> **OBJETIVO DA TAREFA**: Por favor, transforme todo o material abaixo em uma tabela Markdown com as colunas "Número" e "Linha do material", numerando cada linha e omitindo as linhas em branco. Deixe as imagens fora da resposta.

> **MATERIAL FORNECIDO**:
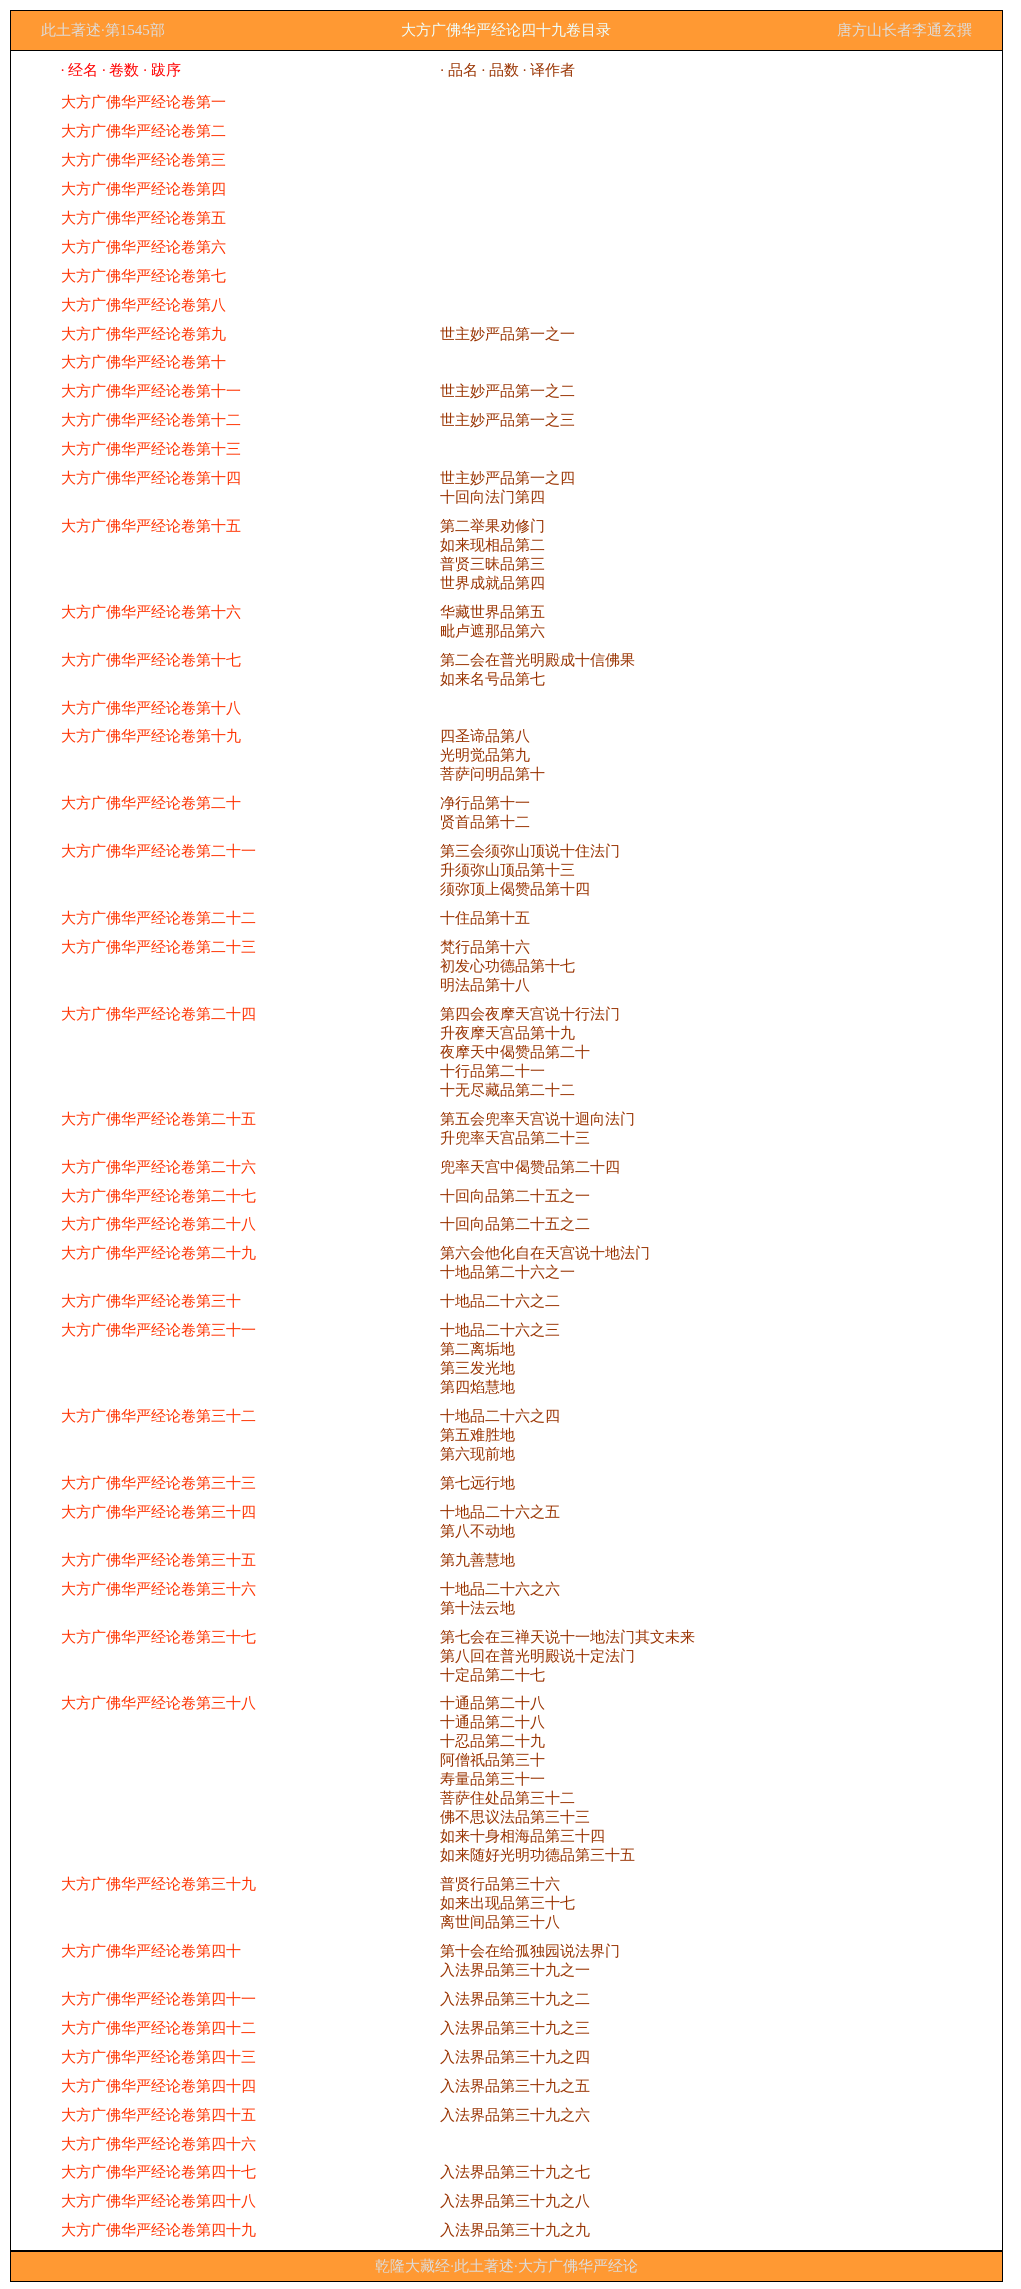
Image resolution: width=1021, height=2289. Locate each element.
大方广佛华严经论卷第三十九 (158, 1884)
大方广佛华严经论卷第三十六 (158, 1589)
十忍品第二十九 (492, 1741)
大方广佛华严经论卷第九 (143, 334)
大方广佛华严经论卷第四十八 (158, 2201)
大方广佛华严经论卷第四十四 (158, 2086)
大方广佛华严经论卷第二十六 (158, 1167)
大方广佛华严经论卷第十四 (151, 478)
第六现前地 (477, 1454)
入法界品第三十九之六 (515, 2115)
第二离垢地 (477, 1349)
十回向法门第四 (492, 497)
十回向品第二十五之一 (515, 1196)
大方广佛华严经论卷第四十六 (158, 2144)
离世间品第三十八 (500, 1922)
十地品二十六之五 (500, 1512)
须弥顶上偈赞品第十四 (515, 889)
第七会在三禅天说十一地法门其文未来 (567, 1637)
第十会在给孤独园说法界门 (530, 1951)
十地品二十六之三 (500, 1330)
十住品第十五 (485, 918)
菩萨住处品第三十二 (507, 1798)
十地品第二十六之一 (507, 1272)
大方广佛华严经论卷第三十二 (158, 1416)
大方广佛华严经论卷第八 (143, 305)
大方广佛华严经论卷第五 (143, 218)
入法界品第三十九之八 (515, 2201)
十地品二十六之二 (500, 1301)
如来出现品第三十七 (507, 1903)
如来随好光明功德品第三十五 (537, 1855)
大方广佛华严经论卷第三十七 (158, 1637)
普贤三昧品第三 (492, 564)
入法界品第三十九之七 (515, 2172)
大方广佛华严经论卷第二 (143, 131)
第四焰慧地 (477, 1387)
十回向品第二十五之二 (515, 1224)
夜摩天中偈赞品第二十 (515, 1052)
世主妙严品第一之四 (507, 478)
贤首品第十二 (485, 822)
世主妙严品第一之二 (507, 391)
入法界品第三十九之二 (515, 1999)
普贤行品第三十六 (500, 1884)
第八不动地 (477, 1531)
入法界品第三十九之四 (515, 2057)
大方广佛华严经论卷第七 (143, 276)
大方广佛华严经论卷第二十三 (158, 947)
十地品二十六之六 (500, 1589)
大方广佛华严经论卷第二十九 (158, 1253)
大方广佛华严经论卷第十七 (151, 660)
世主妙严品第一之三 (507, 420)
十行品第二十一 (492, 1071)
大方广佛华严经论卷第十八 (151, 708)
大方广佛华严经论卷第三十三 (158, 1483)
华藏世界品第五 (492, 612)
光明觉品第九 (485, 755)
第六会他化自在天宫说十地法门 (545, 1253)
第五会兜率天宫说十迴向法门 (537, 1119)
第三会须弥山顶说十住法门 (530, 851)
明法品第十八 (485, 985)
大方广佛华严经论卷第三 (143, 160)
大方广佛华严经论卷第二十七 (158, 1196)
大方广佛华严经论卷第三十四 (158, 1512)
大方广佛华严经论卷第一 (143, 102)
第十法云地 (477, 1608)
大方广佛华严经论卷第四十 (151, 1951)
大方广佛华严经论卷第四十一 (158, 1999)
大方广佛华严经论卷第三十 (151, 1301)
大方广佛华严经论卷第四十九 (158, 2230)
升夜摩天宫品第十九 (507, 1033)
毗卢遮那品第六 (492, 631)
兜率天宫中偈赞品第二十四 (530, 1167)
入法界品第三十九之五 (515, 2086)
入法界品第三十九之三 (515, 2028)
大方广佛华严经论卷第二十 (151, 803)
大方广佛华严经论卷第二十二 (158, 918)
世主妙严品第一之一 (507, 334)
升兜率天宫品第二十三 (515, 1138)
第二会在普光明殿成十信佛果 (537, 660)
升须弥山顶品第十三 (507, 870)
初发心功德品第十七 (507, 966)
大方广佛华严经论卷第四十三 (158, 2057)
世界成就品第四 (492, 583)
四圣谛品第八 (485, 736)
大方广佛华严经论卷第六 (143, 247)
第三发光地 (477, 1368)
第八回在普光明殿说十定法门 (537, 1656)
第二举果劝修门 (492, 526)
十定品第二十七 (492, 1675)
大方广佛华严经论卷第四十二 (158, 2028)
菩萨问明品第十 (492, 774)
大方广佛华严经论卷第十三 (151, 449)
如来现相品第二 (492, 545)
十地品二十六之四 (500, 1416)
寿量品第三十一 (492, 1779)
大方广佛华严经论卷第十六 (151, 612)
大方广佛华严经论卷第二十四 (158, 1014)
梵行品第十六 (485, 947)
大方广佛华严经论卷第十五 (151, 526)
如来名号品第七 (492, 679)
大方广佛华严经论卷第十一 (151, 391)
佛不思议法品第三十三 (515, 1817)
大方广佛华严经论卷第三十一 (158, 1330)
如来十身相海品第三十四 (522, 1836)
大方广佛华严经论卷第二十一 (158, 851)
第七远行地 (477, 1483)
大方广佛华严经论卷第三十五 (158, 1560)
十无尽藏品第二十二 (507, 1090)
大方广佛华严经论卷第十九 (151, 736)
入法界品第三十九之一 (515, 1970)
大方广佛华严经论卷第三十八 (158, 1703)
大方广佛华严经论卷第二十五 (158, 1119)
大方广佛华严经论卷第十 (143, 362)
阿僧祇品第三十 (492, 1760)
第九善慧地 (477, 1560)
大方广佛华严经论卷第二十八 (158, 1224)
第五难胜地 (477, 1435)
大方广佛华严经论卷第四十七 (158, 2172)
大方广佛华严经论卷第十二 (151, 420)
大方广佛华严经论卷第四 (143, 189)
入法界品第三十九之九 (515, 2230)
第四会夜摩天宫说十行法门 (530, 1014)
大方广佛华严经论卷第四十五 (158, 2115)
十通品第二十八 (492, 1703)
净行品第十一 (485, 803)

> **RESPOSTA**:
| Número | Linha do material |
|---|---|
| 1 | Image resolution: width=1021, height=2289. Locate each element. |
| 2 | 大方广佛华严经论卷第三十九 (158, 1884) |
| 3 | 大方广佛华严经论卷第三十六 (158, 1589) |
| 4 | 十忍品第二十九 (492, 1741) |
| 5 | 大方广佛华严经论卷第九 (143, 334) |
| 6 | 大方广佛华严经论卷第四十八 (158, 2201) |
| 7 | 大方广佛华严经论卷第四十四 (158, 2086) |
| 8 | 大方广佛华严经论卷第二十六 (158, 1167) |
| 9 | 大方广佛华严经论卷第十四 (151, 478) |
| 10 | 第六现前地 (477, 1454) |
| 11 | 入法界品第三十九之六 (515, 2115) |
| 12 | 第二离垢地 (477, 1349) |
| 13 | 十回向法门第四 (492, 497) |
| 14 | 十回向品第二十五之一 (515, 1196) |
| 15 | 大方广佛华严经论卷第四十六 (158, 2144) |
| 16 | 离世间品第三十八 (500, 1922) |
| 17 | 十地品二十六之五 (500, 1512) |
| 18 | 须弥顶上偈赞品第十四 (515, 889) |
| 19 | 第七会在三禅天说十一地法门其文未来 (567, 1637) |
| 20 | 第十会在给孤独园说法界门 (530, 1951) |
| 21 | 十地品二十六之三 (500, 1330) |
| 22 | 十住品第十五 (485, 918) |
| 23 | 菩萨住处品第三十二 (507, 1798) |
| 24 | 十地品第二十六之一 (507, 1272) |
| 25 | 大方广佛华严经论卷第三十二 (158, 1416) |
| 26 | 大方广佛华严经论卷第八 (143, 305) |
| 27 | 大方广佛华严经论卷第五 (143, 218) |
| 28 | 入法界品第三十九之八 (515, 2201) |
| 29 | 十地品二十六之二 (500, 1301) |
| 30 | 如来出现品第三十七 (507, 1903) |
| 31 | 如来随好光明功德品第三十五 (537, 1855) |
| 32 | 大方广佛华严经论卷第三十七 (158, 1637) |
| 33 | 普贤三昧品第三 (492, 564) |
| 34 | 入法界品第三十九之七 (515, 2172) |
| 35 | 大方广佛华严经论卷第二 (143, 131) |
| 36 | 第四焰慧地 (477, 1387) |
| 37 | 十回向品第二十五之二 (515, 1224) |
| 38 | 夜摩天中偈赞品第二十 (515, 1052) |
| 39 | 世主妙严品第一之四 (507, 478) |
| 40 | 贤首品第十二 (485, 822) |
| 41 | 世主妙严品第一之二 (507, 391) |
| 42 | 入法界品第三十九之二 (515, 1999) |
| 43 | 普贤行品第三十六 (500, 1884) |
| 44 | 第八不动地 (477, 1531) |
| 45 | 入法界品第三十九之四 (515, 2057) |
| 46 | 大方广佛华严经论卷第七 (143, 276) |
| 47 | 大方广佛华严经论卷第二十三 (158, 947) |
| 48 | 十地品二十六之六 (500, 1589) |
| 49 | 大方广佛华严经论卷第二十九 (158, 1253) |
| 50 | 大方广佛华严经论卷第十七 (151, 660) |
| 51 | 世主妙严品第一之三 (507, 420) |
| 52 | 十行品第二十一 (492, 1071) |
| 53 | 大方广佛华严经论卷第十八 (151, 708) |
| 54 | 大方广佛华严经论卷第三十三 (158, 1483) |
| 55 | 华藏世界品第五 (492, 612) |
| 56 | 光明觉品第九 (485, 755) |
| 57 | 第六会他化自在天宫说十地法门 (545, 1253) |
| 58 | 第五会兜率天宫说十迴向法门 (537, 1119) |
| 59 | 第三会须弥山顶说十住法门 (530, 851) |
| 60 | 明法品第十八 (485, 985) |
| 61 | 大方广佛华严经论卷第三 (143, 160) |
| 62 | 大方广佛华严经论卷第二十七 (158, 1196) |
| 63 | 大方广佛华严经论卷第三十四 (158, 1512) |
| 64 | 大方广佛华严经论卷第一 (143, 102) |
| 65 | 第十法云地 (477, 1608) |
| 66 | 大方广佛华严经论卷第四十 (151, 1951) |
| 67 | 大方广佛华严经论卷第四十一 (158, 1999) |
| 68 | 大方广佛华严经论卷第三十 (151, 1301) |
| 69 | 大方广佛华严经论卷第四十九 (158, 2230) |
| 70 | 升夜摩天宫品第十九 (507, 1033) |
| 71 | 毗卢遮那品第六 (492, 631) |
| 72 | 兜率天宫中偈赞品第二十四 (530, 1167) |
| 73 | 入法界品第三十九之五 (515, 2086) |
| 74 | 入法界品第三十九之三 (515, 2028) |
| 75 | 大方广佛华严经论卷第二十 (151, 803) |
| 76 | 大方广佛华严经论卷第二十二 (158, 918) |
| 77 | 世主妙严品第一之一 (507, 334) |
| 78 | 升兜率天宫品第二十三 (515, 1138) |
| 79 | 第二会在普光明殿成十信佛果 (537, 660) |
| 80 | 升须弥山顶品第十三 (507, 870) |
| 81 | 初发心功德品第十七 (507, 966) |
| 82 | 大方广佛华严经论卷第四十三 (158, 2057) |
| 83 | 世界成就品第四 (492, 583) |
| 84 | 四圣谛品第八 (485, 736) |
| 85 | 大方广佛华严经论卷第六 (143, 247) |
| 86 | 第三发光地 (477, 1368) |
| 87 | 第八回在普光明殿说十定法门 (537, 1656) |
| 88 | 第二举果劝修门 (492, 526) |
| 89 | 十定品第二十七 (492, 1675) |
| 90 | 大方广佛华严经论卷第四十二 (158, 2028) |
| 91 | 菩萨问明品第十 (492, 774) |
| 92 | 大方广佛华严经论卷第十三 (151, 449) |
| 93 | 如来现相品第二 (492, 545) |
| 94 | 十地品二十六之四 (500, 1416) |
| 95 | 寿量品第三十一 (492, 1779) |
| 96 | 大方广佛华严经论卷第十六 (151, 612) |
| 97 | 大方广佛华严经论卷第二十四 (158, 1014) |
| 98 | 梵行品第十六 (485, 947) |
| 99 | 大方广佛华严经论卷第十五 (151, 526) |
| 100 | 如来名号品第七 (492, 679) |
| 101 | 大方广佛华严经论卷第十一 (151, 391) |
| 102 | 佛不思议法品第三十三 (515, 1817) |
| 103 | 大方广佛华严经论卷第三十一 (158, 1330) |
| 104 | 如来十身相海品第三十四 (522, 1836) |
| 105 | 大方广佛华严经论卷第二十一 (158, 851) |
| 106 | 第七远行地 (477, 1483) |
| 107 | 大方广佛华严经论卷第三十五 (158, 1560) |
| 108 | 十无尽藏品第二十二 (507, 1090) |
| 109 | 大方广佛华严经论卷第十九 (151, 736) |
| 110 | 入法界品第三十九之一 (515, 1970) |
| 111 | 大方广佛华严经论卷第三十八 (158, 1703) |
| 112 | 大方广佛华严经论卷第二十五 (158, 1119) |
| 113 | 大方广佛华严经论卷第十 (143, 362) |
| 114 | 阿僧祇品第三十 (492, 1760) |
| 115 | 第九善慧地 (477, 1560) |
| 116 | 大方广佛华严经论卷第二十八 (158, 1224) |
| 117 | 第五难胜地 (477, 1435) |
| 118 | 大方广佛华严经论卷第四十七 (158, 2172) |
| 119 | 大方广佛华严经论卷第十二 (151, 420) |
| 120 | 大方广佛华严经论卷第四 (143, 189) |
| 121 | 入法界品第三十九之九 (515, 2230) |
| 122 | 第四会夜摩天宫说十行法门 (530, 1014) |
| 123 | 大方广佛华严经论卷第四十五 (158, 2115) |
| 124 | 十通品第二十八 (492, 1703) |
| 125 | 净行品第十一 (485, 803) |